Death of Rosenthal, possible birth of new news councils an ironic coincidence
Death of Rosenthal, possible birth of new news councils an ironic coincidence
The former executive editor of The New York Times, Abe Rosenthal, died this week. The Times distinguished itself by running a long obituary news story on his life and career in which the newspaper boldly listed both his journalistic gifts and his often destructive personality. The newspaper acknowledged that he made careers for favorites and destroyed careers of staffers who offended him.
Rosenthal condemned the idea of news councils, and he mocked the work of the National News Council, which died in the early 1980s because The Times, The Washington Post, NBC News and ABC News refused to participate in its accountability process. Rosenthal called a news council "the camel’s nose under the tent and the first step toward government control of the press."
He was a great reporter, but he got that one wrong. News councils avoid anything to do with government, including taking money from it; their goal is to help news outlets gain enough public trust so that the public will rebuff any government attempt to interfere with freedom of the press.
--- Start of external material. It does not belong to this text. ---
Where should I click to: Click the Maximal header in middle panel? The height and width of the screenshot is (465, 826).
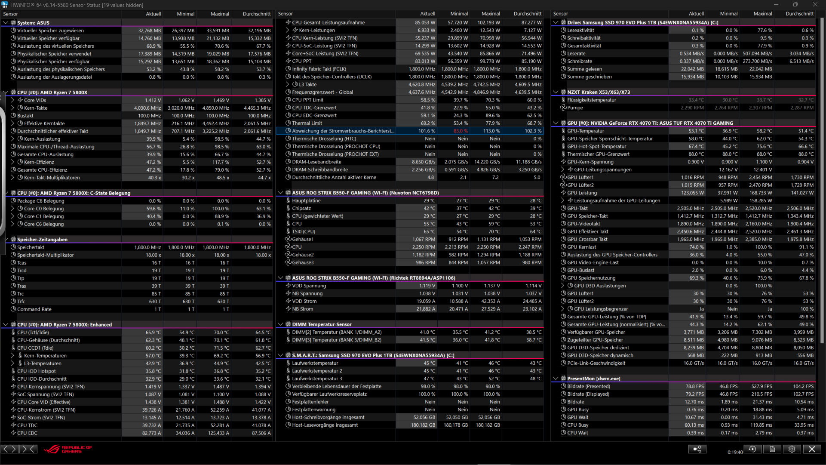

Rosenthal’s death occurs within weeks of the possible creation of new news councils. Two existing news councils, in Minnesota and in Washington state, are conducting a national competition in which groups wanting to start a news council elsewhere can receive $75,000 grants to do so, funded by The Knight Foundation. Applications are due May 15, and winners will be announced within a month.
The mission of news councils is to engage the press and the public in public conversations about standards of fairness. Sometimes that engagement takes the form of a public hearing on an unresolved complaint, on which the complainant waives the right to sue. The hearing panel, composed equally of journalists and non-journalists, issues a non-binding determination that is widely published. In Minnesota’s 36 years of conducting hearings, half the complaints heard have been upheld and half denied. The determinations generate conversations that tend to empower the public to demand high standards and that encourage news outlets to become more open and thus earn trust.
Perhaps Abe Rosenthal never envisioned the upheavals and harm to journalism that the Jayson Blair, Jack Kelley and Dan Rather scandals have produced, and never envisioned the day The Times would have an ombudsman, a Public Editor. News outlets across the country have, as a result, wisely been striving to become more open. I wish I knew what Rosenthal thought about these things in his final days.